An electric motor does not need to build up speed to reach peak torque. Most of the twisting force of the motor is available in the instant the vehicle starts moving. Hitting the accelerator hard from a stoplight is a lot of fun in an EV, but it causes a lot of strain on tires. A stationary tire needs to overcome static friction in order to begin motion, and applying a lot of torque from a standstill will stress the tire materials greatly.
In addition to instant torque delivery, EVs will generally have more torque available than equivalent gasoline combustion cars. For example; the Hyundai Kona with the 2.0L engine has 132 lb.ft of torque, while the Kona Electric has 291 lb.-ft.

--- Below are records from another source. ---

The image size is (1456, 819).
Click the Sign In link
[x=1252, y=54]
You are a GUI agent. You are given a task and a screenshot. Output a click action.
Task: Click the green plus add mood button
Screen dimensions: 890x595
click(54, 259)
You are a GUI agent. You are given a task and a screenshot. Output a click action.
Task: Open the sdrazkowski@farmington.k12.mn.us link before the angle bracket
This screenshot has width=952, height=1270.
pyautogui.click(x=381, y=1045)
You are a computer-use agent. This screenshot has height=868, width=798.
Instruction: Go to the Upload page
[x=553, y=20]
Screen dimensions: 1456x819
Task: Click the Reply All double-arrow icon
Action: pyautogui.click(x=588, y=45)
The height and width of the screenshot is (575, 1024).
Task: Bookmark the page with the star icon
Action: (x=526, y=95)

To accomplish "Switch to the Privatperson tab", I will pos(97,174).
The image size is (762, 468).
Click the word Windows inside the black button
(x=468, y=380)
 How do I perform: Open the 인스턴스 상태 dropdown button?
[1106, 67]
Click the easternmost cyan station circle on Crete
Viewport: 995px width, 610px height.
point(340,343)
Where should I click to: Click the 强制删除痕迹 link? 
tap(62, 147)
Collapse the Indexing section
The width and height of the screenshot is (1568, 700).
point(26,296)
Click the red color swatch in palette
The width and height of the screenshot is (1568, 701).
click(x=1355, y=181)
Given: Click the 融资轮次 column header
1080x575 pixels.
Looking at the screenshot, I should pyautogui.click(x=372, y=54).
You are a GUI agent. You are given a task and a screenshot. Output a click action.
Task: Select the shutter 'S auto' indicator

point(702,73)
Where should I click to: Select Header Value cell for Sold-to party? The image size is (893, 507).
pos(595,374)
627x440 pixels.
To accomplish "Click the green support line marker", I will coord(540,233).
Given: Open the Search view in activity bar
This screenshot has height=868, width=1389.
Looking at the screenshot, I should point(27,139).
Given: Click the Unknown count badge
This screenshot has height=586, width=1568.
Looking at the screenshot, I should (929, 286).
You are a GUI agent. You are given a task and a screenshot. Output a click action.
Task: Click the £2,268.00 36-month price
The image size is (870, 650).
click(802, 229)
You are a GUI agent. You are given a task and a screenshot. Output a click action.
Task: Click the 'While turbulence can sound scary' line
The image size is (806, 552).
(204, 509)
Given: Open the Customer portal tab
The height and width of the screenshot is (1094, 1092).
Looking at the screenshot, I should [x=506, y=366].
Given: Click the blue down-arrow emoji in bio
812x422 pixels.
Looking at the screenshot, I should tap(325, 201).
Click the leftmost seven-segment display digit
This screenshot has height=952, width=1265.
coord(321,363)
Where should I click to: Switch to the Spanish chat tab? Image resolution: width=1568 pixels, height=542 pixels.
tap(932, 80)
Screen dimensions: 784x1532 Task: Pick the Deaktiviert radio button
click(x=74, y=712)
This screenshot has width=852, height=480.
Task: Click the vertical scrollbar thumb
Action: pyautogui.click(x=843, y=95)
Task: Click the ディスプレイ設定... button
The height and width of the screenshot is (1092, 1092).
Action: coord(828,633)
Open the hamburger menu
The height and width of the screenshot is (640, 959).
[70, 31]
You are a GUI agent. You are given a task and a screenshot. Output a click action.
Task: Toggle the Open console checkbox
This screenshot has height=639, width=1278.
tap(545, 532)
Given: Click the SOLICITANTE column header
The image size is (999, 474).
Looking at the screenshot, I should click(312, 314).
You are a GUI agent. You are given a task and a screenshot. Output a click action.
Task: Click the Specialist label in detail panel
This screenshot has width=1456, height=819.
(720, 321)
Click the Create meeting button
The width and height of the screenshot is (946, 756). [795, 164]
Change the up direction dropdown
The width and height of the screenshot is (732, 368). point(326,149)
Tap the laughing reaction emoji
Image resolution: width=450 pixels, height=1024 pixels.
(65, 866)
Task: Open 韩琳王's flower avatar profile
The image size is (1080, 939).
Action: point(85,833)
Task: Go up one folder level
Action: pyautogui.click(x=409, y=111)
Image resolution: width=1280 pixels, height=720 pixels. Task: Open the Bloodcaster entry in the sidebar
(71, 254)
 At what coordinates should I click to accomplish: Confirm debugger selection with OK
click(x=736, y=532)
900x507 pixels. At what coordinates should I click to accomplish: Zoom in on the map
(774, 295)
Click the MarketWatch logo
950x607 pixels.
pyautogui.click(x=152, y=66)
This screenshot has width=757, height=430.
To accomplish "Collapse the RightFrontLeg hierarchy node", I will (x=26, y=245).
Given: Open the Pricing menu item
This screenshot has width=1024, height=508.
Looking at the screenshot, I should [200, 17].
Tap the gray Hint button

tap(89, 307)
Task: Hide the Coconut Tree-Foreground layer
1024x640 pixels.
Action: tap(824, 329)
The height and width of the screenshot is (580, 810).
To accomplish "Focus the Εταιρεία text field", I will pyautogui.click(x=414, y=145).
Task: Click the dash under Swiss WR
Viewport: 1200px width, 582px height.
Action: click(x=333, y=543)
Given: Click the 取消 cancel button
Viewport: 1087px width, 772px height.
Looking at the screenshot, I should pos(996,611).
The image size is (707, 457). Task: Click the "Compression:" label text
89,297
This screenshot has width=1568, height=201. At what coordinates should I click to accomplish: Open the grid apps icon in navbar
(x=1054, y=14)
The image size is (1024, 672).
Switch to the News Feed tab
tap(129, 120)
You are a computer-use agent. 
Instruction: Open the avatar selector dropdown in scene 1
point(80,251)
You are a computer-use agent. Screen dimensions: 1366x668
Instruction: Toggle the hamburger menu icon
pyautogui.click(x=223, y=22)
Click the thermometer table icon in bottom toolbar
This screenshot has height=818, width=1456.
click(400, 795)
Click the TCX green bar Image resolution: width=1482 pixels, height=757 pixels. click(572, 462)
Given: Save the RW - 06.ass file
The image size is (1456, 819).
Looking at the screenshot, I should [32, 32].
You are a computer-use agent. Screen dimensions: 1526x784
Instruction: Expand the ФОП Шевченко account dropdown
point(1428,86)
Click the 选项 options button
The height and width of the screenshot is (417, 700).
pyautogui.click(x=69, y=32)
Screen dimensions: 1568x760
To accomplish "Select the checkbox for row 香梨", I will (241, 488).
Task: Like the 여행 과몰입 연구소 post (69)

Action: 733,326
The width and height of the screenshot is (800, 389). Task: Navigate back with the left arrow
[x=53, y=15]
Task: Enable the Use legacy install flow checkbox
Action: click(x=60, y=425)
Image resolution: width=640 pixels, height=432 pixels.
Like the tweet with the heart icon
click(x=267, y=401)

How to get more life out of tires on EVs?
1. Ease Onto The Go Pedal
It is fun and addicting to launch quickly from stop signs and streetlights, but this tends to shred tires prematurely. Try slow rolling and gradually depressing the accelerator pedal from a stop. You could still enjoy the thrill by accelerating quickly while already in motion, but full throttle launches will prematurely wear out the tire tread.
2. Proper Tire pressures
Check tire pressures regularly. Incorrectly inflated tires may increase energy consumption and also increase wear. Because EVs are heavier, the recommended tire pressures may be higher than you expect compared to conventional combustion engine cars. Check your manufacturer manual or door frame stickers for recommended pressures.
3. Rotate Tires Every 6 Months
Most manufacturers recommend tire rotation every six months to distribute tire wear more evenly. Front-wheel-drive cars tend to wear out their front tires more quickly, and the opposite is true for rear-wheel-drive cars. Even if your EV is all-wheel-drive, it will not wear the tires at the same rate.
4. Avoid Staggered Wheel Setup, If Possible
Some performance oriented models such as the Porsche Taycan or the Tesla Model Y Performance have wider tires in the rear than in the front. This helps with acceleration and handling, but comes with additional costs. It is not possible to rotate staggered tires. Therefore, owners of these high performance models will need to replace the rear sets of tires more frequently.
In the case of the Tesla Model Y Performance, the front tires are 255mm wide and the rears are 275mm. Opting for a Long Range trim means using 255mm tires on all four corners.
5. Use EV Specific Tires
Major tire manufacturers such as Michelin and Pirelli have developed specific tires models for the unique requirements of EVs. Special rubber compounds and noise insulation materials help the tires deal with increased torque and quiet performance of EV drivetrains. Although EV specific tires may be slightly more costly than regular tires, these tires generally last longer and produce less road noise. Consider EV specific tires for your next set.